■ Provided passage
- Opening Delimiter -
Joined: Fri Jan 14, 2005 10:25 am
Posts: 518
Location: Piping Curmudgeon-land
I'm not sure if the board should be used for this purpose, but I have tried several other avenues including emailing the Scottish Studies Dept. at Edinburgh Uni and Sabhal Mor Ostaig and not gotten anywhere (or even a response), so the worst that could happen is I'd be told off and be no worse off than I am. :) I've been a member of the Chiff Board for nearly seven years so maybe the moderators will be lenient with me.

I'm doing my PhD on the historical geography of insanity in the 18th and 19th century Highlands and Islands -- basically looking at the social construction of madness and how it was managed, by local communities, authorities, etc. in this historical and geographical context. About 98% (loosely) of my sources are in English anyway but there are a handful of Gaelic texts which it would be fantastic to have access to for this project. The one I would really like to get my hands on is the diary of Angus Mackay, a piper from Skye (and Queen Victoria's official piper) who went mad and was a patient in the Crichton-Royal Asylum in Dumfries before he made an ill-fated escape attempt which led to his demise in the River Nith. He kept the diary -- written in Gaelic on the back of sheets of music -- while in the asylum. Currently it's held by the NLS in Edinburgh. It might be totally irrelevent, or not, but I'd need to understand it to know. :) If anyone has any interest in the history of psychiatry and Gaelic culture and is up for having a look at this, let me know.
- Closing Delimiter -
■ What you will do
From the post about a PhD on insanity in the Highlands and Islands, return verbatim the part that opens with the words containing "Joined: Fri Jan" and closes with "lenient with me.". You won't need the lines that come after this post.

■ Data for analysis
- Opening Delimiter -
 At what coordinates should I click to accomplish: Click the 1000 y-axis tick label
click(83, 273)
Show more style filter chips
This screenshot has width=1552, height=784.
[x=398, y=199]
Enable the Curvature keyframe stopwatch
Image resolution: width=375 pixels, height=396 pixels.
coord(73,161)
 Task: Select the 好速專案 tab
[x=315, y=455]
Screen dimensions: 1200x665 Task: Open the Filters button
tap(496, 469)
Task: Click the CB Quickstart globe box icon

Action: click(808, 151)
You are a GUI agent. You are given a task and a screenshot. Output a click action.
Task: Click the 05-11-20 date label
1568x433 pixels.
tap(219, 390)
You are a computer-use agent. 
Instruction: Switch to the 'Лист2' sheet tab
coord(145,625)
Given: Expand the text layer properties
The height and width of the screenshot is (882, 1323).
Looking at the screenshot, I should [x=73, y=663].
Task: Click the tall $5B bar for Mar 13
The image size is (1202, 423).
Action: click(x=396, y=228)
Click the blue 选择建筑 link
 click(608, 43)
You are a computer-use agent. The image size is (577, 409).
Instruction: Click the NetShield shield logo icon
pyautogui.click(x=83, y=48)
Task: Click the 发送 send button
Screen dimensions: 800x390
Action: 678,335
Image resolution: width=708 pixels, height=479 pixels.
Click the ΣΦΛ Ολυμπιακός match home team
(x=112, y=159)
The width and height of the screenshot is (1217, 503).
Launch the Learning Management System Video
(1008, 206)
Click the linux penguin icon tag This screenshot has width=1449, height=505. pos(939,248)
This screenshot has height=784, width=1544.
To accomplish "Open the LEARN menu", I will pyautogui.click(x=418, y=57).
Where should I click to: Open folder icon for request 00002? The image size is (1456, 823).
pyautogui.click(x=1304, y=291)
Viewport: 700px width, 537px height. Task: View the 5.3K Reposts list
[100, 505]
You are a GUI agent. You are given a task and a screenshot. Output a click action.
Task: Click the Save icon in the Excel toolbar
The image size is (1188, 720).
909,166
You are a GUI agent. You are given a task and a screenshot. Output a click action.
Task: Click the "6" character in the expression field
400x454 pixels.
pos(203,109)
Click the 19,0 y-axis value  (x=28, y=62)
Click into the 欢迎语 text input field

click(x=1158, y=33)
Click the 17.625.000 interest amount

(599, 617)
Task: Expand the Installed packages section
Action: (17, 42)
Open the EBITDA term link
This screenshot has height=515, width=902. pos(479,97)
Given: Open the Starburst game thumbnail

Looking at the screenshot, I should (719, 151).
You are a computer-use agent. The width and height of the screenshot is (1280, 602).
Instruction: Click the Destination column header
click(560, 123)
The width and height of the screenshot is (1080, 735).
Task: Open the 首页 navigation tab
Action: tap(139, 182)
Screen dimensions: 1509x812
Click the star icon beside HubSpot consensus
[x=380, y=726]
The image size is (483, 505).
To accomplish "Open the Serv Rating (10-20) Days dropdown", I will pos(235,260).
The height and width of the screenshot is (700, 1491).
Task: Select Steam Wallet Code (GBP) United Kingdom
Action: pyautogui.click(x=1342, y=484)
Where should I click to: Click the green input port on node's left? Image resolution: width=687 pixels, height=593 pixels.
- Closing Delimiter -
■ Solution for this task
Joined: Fri Jan 14, 2005 10:25 am
Posts: 518
Location: Piping Curmudgeon-land
I'm not sure if the board should be used for this purpose, but I have tried several other avenues including emailing the Scottish Studies Dept. at Edinburgh Uni and Sabhal Mor Ostaig and not gotten anywhere (or even a response), so the worst that could happen is I'd be told off and be no worse off than I am. :) I've been a member of the Chiff Board for nearly seven years so maybe the moderators will be lenient with me.